• **Instructions for the task**
Reproduce the data below in full, switching every occurrence of "GUI agent" to "screen agent" and leaving everything else unchanged.

• **Records provided**

******

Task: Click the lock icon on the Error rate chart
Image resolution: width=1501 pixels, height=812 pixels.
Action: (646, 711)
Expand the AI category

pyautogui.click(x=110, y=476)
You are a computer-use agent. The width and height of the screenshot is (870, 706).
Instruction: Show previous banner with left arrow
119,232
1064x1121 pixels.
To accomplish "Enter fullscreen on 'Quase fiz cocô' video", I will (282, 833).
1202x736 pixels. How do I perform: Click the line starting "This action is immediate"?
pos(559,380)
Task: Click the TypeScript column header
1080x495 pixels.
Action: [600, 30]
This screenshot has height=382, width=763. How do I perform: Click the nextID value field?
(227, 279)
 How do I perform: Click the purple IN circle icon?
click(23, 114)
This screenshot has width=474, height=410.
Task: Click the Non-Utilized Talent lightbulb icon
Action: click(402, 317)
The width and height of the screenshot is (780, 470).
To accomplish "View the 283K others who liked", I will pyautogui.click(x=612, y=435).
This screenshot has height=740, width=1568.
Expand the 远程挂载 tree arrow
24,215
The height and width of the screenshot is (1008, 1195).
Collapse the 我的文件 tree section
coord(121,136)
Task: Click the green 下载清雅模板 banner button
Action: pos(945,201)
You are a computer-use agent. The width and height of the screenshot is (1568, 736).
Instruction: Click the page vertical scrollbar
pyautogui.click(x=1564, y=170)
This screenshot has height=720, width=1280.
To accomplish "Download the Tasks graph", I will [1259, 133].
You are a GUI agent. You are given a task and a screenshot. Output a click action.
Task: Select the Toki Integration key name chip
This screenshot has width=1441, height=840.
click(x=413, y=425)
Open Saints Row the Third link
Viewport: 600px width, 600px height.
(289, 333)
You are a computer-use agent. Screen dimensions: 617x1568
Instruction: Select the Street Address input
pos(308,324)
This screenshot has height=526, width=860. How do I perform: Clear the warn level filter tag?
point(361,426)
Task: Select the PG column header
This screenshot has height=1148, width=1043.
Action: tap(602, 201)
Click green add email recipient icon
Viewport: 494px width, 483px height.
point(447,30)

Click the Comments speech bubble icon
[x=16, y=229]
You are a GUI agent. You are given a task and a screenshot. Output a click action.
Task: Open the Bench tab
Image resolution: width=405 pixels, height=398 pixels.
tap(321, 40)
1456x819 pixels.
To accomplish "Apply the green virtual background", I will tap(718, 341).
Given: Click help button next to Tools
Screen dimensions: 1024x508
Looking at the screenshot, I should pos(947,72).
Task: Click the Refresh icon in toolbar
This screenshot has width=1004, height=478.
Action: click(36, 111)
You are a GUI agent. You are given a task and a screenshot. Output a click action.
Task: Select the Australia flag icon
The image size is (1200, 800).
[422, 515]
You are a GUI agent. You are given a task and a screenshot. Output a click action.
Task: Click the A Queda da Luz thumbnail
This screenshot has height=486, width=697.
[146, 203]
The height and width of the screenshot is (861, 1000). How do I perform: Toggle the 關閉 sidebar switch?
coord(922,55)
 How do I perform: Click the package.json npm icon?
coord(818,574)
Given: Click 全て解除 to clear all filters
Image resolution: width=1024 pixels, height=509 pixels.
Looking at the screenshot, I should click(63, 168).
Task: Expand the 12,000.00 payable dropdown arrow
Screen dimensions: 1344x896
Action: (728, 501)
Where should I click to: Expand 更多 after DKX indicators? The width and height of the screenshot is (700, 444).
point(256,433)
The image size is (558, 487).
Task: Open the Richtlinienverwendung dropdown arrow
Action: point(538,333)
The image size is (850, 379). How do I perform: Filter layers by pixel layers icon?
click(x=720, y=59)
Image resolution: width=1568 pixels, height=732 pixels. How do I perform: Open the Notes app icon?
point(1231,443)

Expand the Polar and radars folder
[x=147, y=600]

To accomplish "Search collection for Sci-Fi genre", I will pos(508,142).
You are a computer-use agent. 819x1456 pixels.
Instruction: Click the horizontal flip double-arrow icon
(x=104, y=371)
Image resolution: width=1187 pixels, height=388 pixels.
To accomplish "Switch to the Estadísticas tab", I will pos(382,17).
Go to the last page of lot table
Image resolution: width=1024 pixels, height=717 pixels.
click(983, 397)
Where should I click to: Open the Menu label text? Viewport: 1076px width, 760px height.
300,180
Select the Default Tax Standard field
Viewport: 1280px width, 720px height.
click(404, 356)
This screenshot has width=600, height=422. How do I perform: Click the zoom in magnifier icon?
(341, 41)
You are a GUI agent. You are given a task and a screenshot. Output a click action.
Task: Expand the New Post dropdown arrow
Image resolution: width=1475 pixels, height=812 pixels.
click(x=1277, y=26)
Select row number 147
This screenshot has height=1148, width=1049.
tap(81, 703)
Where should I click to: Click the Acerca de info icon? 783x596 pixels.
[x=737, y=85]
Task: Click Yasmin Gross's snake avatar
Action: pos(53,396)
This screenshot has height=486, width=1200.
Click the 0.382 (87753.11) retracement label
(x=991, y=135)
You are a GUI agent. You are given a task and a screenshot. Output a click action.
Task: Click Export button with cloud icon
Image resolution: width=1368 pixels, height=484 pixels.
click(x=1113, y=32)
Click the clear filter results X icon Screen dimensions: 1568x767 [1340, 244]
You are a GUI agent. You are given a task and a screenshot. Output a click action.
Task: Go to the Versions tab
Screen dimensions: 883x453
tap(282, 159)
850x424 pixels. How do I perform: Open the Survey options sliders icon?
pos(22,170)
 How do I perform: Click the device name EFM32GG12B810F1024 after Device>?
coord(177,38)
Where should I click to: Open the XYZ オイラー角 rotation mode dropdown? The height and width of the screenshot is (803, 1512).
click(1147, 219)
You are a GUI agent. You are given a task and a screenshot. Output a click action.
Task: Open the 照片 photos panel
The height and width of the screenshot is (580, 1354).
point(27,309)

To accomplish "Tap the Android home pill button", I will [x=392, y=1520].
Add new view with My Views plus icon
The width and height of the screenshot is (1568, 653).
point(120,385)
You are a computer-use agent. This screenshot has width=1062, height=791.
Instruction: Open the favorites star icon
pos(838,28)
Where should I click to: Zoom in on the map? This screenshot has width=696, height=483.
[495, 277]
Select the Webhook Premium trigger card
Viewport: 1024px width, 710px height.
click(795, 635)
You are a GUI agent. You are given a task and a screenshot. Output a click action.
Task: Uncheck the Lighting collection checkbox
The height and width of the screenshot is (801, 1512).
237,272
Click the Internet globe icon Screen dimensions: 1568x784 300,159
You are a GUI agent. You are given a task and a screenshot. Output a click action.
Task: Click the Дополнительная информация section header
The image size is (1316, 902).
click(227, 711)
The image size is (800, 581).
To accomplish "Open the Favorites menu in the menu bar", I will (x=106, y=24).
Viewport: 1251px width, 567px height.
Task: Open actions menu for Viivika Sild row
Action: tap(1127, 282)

******

• **Solution for this exercise**
Task: Click the lock icon on the Error rate chart
Image resolution: width=1501 pixels, height=812 pixels.
Action: (646, 711)
Expand the AI category

pyautogui.click(x=110, y=476)
You are a computer-use agent. The width and height of the screenshot is (870, 706).
Instruction: Show previous banner with left arrow
119,232
1064x1121 pixels.
To accomplish "Enter fullscreen on 'Quase fiz cocô' video", I will (282, 833).
1202x736 pixels. How do I perform: Click the line starting "This action is immediate"?
pos(559,380)
Task: Click the TypeScript column header
1080x495 pixels.
Action: [600, 30]
This screenshot has height=382, width=763. How do I perform: Click the nextID value field?
(227, 279)
 How do I perform: Click the purple IN circle icon?
click(23, 114)
This screenshot has width=474, height=410.
Task: Click the Non-Utilized Talent lightbulb icon
Action: click(402, 317)
The width and height of the screenshot is (780, 470).
To accomplish "View the 283K others who liked", I will pyautogui.click(x=612, y=435).
This screenshot has height=740, width=1568.
Expand the 远程挂载 tree arrow
24,215
The height and width of the screenshot is (1008, 1195).
Collapse the 我的文件 tree section
coord(121,136)
Task: Click the green 下载清雅模板 banner button
Action: pos(945,201)
You are a computer-use agent. The width and height of the screenshot is (1568, 736).
Instruction: Click the page vertical scrollbar
pyautogui.click(x=1564, y=170)
This screenshot has height=720, width=1280.
To accomplish "Download the Tasks graph", I will [1259, 133].
You are a screen agent. You are given a task and a screenshot. Output a click action.
Task: Select the Toki Integration key name chip
This screenshot has width=1441, height=840.
click(x=413, y=425)
Open Saints Row the Third link
Viewport: 600px width, 600px height.
(289, 333)
You are a computer-use agent. Screen dimensions: 617x1568
Instruction: Select the Street Address input
pos(308,324)
This screenshot has height=526, width=860. How do I perform: Clear the warn level filter tag?
point(361,426)
Task: Select the PG column header
This screenshot has height=1148, width=1043.
Action: tap(602, 201)
Click green add email recipient icon
Viewport: 494px width, 483px height.
point(447,30)

Click the Comments speech bubble icon
[x=16, y=229]
You are a screen agent. You are given a task and a screenshot. Output a click action.
Task: Open the Bench tab
Image resolution: width=405 pixels, height=398 pixels.
tap(321, 40)
1456x819 pixels.
To accomplish "Apply the green virtual background", I will tap(718, 341).
Given: Click help button next to Tools
Screen dimensions: 1024x508
Looking at the screenshot, I should pos(947,72).
Task: Click the Refresh icon in toolbar
This screenshot has width=1004, height=478.
Action: click(36, 111)
You are a screen agent. You are given a task and a screenshot. Output a click action.
Task: Select the Australia flag icon
The image size is (1200, 800).
[422, 515]
You are a screen agent. You are given a task and a screenshot. Output a click action.
Task: Click the A Queda da Luz thumbnail
This screenshot has height=486, width=697.
[146, 203]
The height and width of the screenshot is (861, 1000). How do I perform: Toggle the 關閉 sidebar switch?
coord(922,55)
 How do I perform: Click the package.json npm icon?
coord(818,574)
Given: Click 全て解除 to clear all filters
Image resolution: width=1024 pixels, height=509 pixels.
Looking at the screenshot, I should click(63, 168).
Task: Expand the 12,000.00 payable dropdown arrow
Screen dimensions: 1344x896
Action: (728, 501)
Where should I click to: Expand 更多 after DKX indicators? The width and height of the screenshot is (700, 444).
point(256,433)
The image size is (558, 487).
Task: Open the Richtlinienverwendung dropdown arrow
Action: point(538,333)
The image size is (850, 379). How do I perform: Filter layers by pixel layers icon?
click(x=720, y=59)
Image resolution: width=1568 pixels, height=732 pixels. How do I perform: Open the Notes app icon?
point(1231,443)

Expand the Polar and radars folder
[x=147, y=600]

To accomplish "Search collection for Sci-Fi genre", I will pos(508,142).
You are a computer-use agent. 819x1456 pixels.
Instruction: Click the horizontal flip double-arrow icon
(x=104, y=371)
Image resolution: width=1187 pixels, height=388 pixels.
To accomplish "Switch to the Estadísticas tab", I will pos(382,17).
Go to the last page of lot table
Image resolution: width=1024 pixels, height=717 pixels.
click(983, 397)
Where should I click to: Open the Menu label text? Viewport: 1076px width, 760px height.
300,180
Select the Default Tax Standard field
Viewport: 1280px width, 720px height.
click(404, 356)
This screenshot has width=600, height=422. How do I perform: Click the zoom in magnifier icon?
(341, 41)
You are a screen agent. You are given a task and a screenshot. Output a click action.
Task: Expand the New Post dropdown arrow
Image resolution: width=1475 pixels, height=812 pixels.
click(x=1277, y=26)
Select row number 147
This screenshot has height=1148, width=1049.
tap(81, 703)
Where should I click to: Click the Acerca de info icon? 783x596 pixels.
[x=737, y=85]
Task: Click Yasmin Gross's snake avatar
Action: pos(53,396)
This screenshot has height=486, width=1200.
Click the 0.382 (87753.11) retracement label
(x=991, y=135)
You are a screen agent. You are given a task and a screenshot. Output a click action.
Task: Click Export button with cloud icon
Image resolution: width=1368 pixels, height=484 pixels.
click(x=1113, y=32)
Click the clear filter results X icon Screen dimensions: 1568x767 [1340, 244]
You are a screen agent. You are given a task and a screenshot. Output a click action.
Task: Go to the Versions tab
Screen dimensions: 883x453
tap(282, 159)
850x424 pixels. How do I perform: Open the Survey options sliders icon?
pos(22,170)
 How do I perform: Click the device name EFM32GG12B810F1024 after Device>?
coord(177,38)
Where should I click to: Open the XYZ オイラー角 rotation mode dropdown? The height and width of the screenshot is (803, 1512).
click(1147, 219)
You are a screen agent. You are given a task and a screenshot. Output a click action.
Task: Open the 照片 photos panel
The height and width of the screenshot is (580, 1354).
point(27,309)

To accomplish "Tap the Android home pill button", I will [x=392, y=1520].
Add new view with My Views plus icon
The width and height of the screenshot is (1568, 653).
point(120,385)
You are a computer-use agent. This screenshot has width=1062, height=791.
Instruction: Open the favorites star icon
pos(838,28)
Where should I click to: Zoom in on the map? This screenshot has width=696, height=483.
[495, 277]
Select the Webhook Premium trigger card
Viewport: 1024px width, 710px height.
click(795, 635)
You are a screen agent. You are given a task and a screenshot. Output a click action.
Task: Uncheck the Lighting collection checkbox
The height and width of the screenshot is (801, 1512).
237,272
Click the Internet globe icon Screen dimensions: 1568x784 300,159
You are a screen agent. You are given a task and a screenshot. Output a click action.
Task: Click the Дополнительная информация section header
The image size is (1316, 902).
click(227, 711)
The image size is (800, 581).
To accomplish "Open the Favorites menu in the menu bar", I will (x=106, y=24).
Viewport: 1251px width, 567px height.
Task: Open actions menu for Viivika Sild row
Action: tap(1127, 282)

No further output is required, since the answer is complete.